PAGE TEXT —
▬▬▬▬▬▬
Minggu, 27 Februari 2011

Tangled in Metal



The next time you're at National Bookstore check out the Kaisiqi metal puzzles (only PhP 25).  They've devoted (at least in the branch I went to) an entire island to the toys, so it's pretty hard to miss.

There are about ten different puzzles-- basically 2 identical pieces of stubbornly interlocked and hopelessly tangled hardened steel in various shapes (I bought the one that look like a pair of eights for infinity and beyond!).  They look deceptively easy and innocent enough, but I'm wrong. 

I wish I could tell you the secret of how to solve the Kaisiqi puzzle, but I've locked and unlocked the damn thing about ten times already and I still can't get the underlying principle.  I twist and turn nonchalantly and the whole thing comes off on its own accord.  When I concentrate all my powers, the metal pieces stays impossibly tangled.

Sometimes I think I'm just tugging.  Must exercise the right brain hemisphere more.

* * *
Did I tell you they're just PhP 25?  I should have bought two then, or three, or four (they'd make perfect Christmas gifts--I can go like, Here, I have a gift for you.  Go knock yourself out).  The solitary puzzle I bought is still puzzling as hell, so it's pretty safe to assume this Kaisiqi will pay for itself for the months to come.  In other words, sulit.

There's one thing though: the Kaisiqi puzzles are made in China.  It may mean nothing, but history has taught us that the poisonous melamine in milk came from China, that China-made toys were tainted with lead, and quite recently, Chinese rice has been deliberately faked by contaminating it with plastic resin.

At the back of my evil hypochondriac mind, I'm thinking the damn metal puzzles are tainted with radioactive material.  Which is why they're so cheap.  Every time I toy with it for a couple of minutes, I have to go to the faucet to wash my hands feverishly--which, should the metal toys prove to be radioactive after all, I know is quite pointless

Actually, the very chair we're sitting on can contain some radioactive material, as do the air we breathe, the food we eat, and the consumer products we buy.  I wonder how do we know whether something has unsafe levels of radioactivity.  I'm dying (pun intended) to have the Kaisiqi toys tested, and if they're clear then I'll buy the entire series and wrap it up for Christmas, never mind if it's still nine months away.  If we happen to share some kind of affinity and you're reading this, then you already know what you're getting.

P.S.  I'm uninspired.  I should have have watched Disney's Tangled.
▬▬▬▬▬▬
SUPPLIED DATA —
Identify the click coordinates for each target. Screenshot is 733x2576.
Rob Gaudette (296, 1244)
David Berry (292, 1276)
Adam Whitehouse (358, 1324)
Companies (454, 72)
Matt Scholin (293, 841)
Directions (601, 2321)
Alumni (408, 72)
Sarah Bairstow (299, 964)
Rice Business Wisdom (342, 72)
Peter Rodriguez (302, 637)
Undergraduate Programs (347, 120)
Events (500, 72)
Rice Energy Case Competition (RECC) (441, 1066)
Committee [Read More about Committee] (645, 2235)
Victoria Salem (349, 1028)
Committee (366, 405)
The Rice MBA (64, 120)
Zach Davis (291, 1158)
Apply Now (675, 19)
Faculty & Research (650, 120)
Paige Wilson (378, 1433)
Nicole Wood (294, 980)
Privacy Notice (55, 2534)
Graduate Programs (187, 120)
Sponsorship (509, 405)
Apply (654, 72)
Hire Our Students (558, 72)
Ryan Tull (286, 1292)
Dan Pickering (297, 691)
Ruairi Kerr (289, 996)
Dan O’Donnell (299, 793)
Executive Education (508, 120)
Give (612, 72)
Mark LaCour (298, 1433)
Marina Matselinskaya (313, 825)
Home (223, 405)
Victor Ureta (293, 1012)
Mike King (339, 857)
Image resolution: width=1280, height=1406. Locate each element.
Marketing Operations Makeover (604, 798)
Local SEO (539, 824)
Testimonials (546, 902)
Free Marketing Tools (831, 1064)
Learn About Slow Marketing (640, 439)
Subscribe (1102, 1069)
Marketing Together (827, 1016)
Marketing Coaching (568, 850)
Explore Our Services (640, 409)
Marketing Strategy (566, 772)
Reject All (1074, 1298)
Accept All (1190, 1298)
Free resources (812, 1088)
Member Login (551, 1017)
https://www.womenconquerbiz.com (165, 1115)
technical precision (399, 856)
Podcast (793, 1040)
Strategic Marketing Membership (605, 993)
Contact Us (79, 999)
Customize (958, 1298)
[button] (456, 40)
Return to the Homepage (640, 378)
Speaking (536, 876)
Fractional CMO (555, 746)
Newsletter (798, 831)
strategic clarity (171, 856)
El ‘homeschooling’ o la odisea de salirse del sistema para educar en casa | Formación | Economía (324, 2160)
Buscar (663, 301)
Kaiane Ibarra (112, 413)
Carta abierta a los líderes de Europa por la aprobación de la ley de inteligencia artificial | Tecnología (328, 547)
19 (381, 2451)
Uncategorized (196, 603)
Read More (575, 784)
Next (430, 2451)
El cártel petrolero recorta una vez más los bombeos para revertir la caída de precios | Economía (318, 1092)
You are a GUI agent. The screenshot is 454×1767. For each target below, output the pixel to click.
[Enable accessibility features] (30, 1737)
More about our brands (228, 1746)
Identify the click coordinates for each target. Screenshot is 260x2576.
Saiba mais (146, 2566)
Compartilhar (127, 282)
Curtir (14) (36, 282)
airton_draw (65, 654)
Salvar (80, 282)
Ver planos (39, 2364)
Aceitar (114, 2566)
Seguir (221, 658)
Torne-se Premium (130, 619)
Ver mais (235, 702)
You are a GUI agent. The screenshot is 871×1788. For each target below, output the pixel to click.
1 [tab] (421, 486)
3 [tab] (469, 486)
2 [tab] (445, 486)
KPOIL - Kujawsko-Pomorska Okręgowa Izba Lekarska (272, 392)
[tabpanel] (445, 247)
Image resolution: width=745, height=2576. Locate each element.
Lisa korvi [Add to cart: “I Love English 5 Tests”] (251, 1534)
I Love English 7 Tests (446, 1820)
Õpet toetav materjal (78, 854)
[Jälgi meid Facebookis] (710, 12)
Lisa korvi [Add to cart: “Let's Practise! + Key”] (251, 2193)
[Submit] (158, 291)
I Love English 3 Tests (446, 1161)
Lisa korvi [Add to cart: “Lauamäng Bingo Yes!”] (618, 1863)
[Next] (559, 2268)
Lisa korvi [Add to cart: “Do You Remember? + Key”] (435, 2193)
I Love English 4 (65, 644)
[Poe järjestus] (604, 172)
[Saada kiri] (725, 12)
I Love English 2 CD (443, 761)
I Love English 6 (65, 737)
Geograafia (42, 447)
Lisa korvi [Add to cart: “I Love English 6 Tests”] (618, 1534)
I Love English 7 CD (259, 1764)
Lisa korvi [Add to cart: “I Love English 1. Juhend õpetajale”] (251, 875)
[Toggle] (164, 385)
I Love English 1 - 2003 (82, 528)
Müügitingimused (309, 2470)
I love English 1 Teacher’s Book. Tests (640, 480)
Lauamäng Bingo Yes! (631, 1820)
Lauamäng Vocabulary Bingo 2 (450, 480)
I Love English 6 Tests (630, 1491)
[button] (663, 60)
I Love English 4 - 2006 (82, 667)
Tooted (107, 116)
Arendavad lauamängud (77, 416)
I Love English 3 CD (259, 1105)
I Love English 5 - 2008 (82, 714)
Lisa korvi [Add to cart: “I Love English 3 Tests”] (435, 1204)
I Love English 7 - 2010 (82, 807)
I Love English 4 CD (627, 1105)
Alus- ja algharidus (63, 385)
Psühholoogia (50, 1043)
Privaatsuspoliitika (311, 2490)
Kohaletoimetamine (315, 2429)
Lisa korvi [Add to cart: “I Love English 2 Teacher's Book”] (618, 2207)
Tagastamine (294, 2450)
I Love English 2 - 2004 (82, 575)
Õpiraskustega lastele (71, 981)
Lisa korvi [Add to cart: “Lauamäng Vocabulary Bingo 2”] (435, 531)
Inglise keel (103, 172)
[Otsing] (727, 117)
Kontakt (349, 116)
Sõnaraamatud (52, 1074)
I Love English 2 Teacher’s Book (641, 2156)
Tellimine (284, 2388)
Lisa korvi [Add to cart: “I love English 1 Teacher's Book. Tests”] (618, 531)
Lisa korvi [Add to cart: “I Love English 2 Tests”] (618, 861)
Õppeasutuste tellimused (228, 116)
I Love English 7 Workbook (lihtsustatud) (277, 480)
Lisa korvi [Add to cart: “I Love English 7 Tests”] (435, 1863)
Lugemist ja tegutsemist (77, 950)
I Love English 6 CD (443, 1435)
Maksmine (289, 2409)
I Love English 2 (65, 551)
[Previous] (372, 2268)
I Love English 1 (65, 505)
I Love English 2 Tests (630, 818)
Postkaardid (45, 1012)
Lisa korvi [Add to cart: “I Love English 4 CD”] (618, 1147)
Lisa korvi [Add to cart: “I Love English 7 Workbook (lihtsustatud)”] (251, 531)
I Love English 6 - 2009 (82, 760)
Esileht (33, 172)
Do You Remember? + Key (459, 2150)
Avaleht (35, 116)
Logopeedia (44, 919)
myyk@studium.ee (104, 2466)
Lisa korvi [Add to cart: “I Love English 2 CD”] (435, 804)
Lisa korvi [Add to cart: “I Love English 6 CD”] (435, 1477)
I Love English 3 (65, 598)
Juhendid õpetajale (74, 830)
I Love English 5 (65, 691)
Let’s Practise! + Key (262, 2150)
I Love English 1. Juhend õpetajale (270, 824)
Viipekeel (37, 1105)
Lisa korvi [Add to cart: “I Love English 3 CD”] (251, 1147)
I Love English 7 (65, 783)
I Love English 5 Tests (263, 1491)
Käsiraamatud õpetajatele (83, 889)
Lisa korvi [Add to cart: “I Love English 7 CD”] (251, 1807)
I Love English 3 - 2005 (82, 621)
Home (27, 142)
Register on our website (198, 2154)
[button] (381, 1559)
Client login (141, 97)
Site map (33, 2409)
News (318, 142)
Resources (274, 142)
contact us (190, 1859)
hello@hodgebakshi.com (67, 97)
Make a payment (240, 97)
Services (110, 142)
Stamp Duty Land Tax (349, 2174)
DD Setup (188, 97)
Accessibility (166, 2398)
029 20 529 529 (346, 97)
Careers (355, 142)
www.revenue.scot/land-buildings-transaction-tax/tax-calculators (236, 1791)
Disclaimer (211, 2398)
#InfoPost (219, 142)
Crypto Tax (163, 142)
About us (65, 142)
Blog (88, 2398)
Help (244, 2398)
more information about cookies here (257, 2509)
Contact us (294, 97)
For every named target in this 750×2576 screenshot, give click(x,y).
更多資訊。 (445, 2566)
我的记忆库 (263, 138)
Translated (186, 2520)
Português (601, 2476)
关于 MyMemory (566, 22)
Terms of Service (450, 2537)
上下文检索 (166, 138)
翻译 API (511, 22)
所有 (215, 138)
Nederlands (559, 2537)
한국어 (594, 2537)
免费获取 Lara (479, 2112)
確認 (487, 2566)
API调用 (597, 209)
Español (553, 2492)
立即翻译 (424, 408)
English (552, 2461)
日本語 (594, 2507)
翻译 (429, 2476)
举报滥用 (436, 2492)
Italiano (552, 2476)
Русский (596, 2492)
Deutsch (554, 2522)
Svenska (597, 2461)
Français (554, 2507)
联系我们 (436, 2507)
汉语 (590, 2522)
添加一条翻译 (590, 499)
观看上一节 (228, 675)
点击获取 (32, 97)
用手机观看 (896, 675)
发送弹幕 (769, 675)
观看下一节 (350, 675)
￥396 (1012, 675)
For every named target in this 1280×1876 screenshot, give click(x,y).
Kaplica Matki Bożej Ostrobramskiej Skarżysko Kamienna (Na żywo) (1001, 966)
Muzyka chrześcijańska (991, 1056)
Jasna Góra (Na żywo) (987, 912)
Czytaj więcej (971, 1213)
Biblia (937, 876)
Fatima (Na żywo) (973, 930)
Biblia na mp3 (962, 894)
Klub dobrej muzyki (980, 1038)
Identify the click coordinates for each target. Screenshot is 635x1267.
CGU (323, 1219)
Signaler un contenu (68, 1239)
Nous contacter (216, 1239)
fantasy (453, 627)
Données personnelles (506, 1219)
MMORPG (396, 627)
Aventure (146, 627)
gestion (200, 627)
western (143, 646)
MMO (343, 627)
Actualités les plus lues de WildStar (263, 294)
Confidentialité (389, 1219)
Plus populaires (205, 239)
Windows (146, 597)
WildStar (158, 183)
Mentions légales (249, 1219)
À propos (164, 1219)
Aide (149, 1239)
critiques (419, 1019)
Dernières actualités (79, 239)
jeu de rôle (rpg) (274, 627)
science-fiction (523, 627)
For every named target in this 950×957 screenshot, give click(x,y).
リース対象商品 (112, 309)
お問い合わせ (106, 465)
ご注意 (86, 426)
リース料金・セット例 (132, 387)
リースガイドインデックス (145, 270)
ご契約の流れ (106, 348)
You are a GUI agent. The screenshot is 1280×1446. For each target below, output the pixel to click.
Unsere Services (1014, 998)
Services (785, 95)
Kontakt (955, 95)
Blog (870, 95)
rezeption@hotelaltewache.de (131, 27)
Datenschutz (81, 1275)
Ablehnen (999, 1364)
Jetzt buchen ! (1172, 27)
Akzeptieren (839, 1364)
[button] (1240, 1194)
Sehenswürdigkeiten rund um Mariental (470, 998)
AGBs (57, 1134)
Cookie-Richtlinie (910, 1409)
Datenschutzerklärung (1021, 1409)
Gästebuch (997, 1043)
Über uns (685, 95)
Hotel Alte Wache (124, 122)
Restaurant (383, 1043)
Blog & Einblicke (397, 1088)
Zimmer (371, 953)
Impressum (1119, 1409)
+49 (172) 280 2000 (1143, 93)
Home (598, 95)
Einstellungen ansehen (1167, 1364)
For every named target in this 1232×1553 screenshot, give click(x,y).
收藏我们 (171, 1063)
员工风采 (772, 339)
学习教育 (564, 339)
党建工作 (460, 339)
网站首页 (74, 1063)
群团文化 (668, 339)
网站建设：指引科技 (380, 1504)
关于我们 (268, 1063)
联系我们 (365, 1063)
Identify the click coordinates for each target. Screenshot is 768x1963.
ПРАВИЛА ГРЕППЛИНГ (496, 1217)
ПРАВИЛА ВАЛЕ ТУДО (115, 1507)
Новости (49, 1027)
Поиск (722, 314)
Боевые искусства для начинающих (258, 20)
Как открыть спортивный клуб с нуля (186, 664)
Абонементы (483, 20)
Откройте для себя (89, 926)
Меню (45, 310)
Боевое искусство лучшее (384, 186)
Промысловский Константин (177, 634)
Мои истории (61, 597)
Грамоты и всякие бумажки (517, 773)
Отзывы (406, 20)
▬▬▬▬▬▬
TASK PROMPT —
In the post about Kaisiqi metal puzzles, at which store does the writer suggest looking for them?

REPLY —
National Bookstore